Mercoledì 25 gennaio, alla vigilia della Giornata della Memoria, su Rai 1 alle 21.25 arriva in prima visione “Zack, cane eroe”

Mercoledì 25 gennaio, alla vigilia della Giornata della Memoria, su Rai 1 alle 21.25 arriva in prima visione “Zack, cane eroe”.
Quando la specie umana dà il peggio di sé, la salvezza può arrivare da un fedele amico a quattro zampe. Siamo a Berlino, durante la Seconda guerra mondiale e al culmine della persecuzione razziale nazista. Le famiglie ebree vengono deportate verso i campi di sterminio e fra queste c’è anche quella del piccolo Joshua. Un ufficiale delle SS si prende il suo cane e lo addestra alla sorveglianza dei prigionieri. Ma un giorno, nel campo di concentramento, Zack riconosce Joshua e lo aiuterà nei suoi intenti di fuga.

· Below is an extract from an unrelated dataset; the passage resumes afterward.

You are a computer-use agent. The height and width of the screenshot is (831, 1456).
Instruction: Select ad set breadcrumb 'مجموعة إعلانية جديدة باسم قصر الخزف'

La convivenza di due temi in contrasto come l’orrore dei campi di sterminio e l’amore per gli animali non è impresa facile da realizzare al cinema. Ci è riuscita Lynn Roth, sensibile regista non nuova a questi temi, con il suo “Zack, cane eroe”, tratto dal romanzo israeliano “The jewish dog” che ha ottenuto un enorme successo nel suo Paese. Il giovanissimo August Maturo è misurato e commovente nell’interpretare il ragazzino deportato e stempera, almeno in parte, il tono cupo e inevitabile nella rappresentazione di una tragedia come l’Olocausto.

“Zack, cane eroe” (Sheperd: The Story of a Jewish Dog, Usa, 2019). Regia di Lynn Roth, con Ayelet Zurer, August Maturo, Ken Duken, Levente Molnár.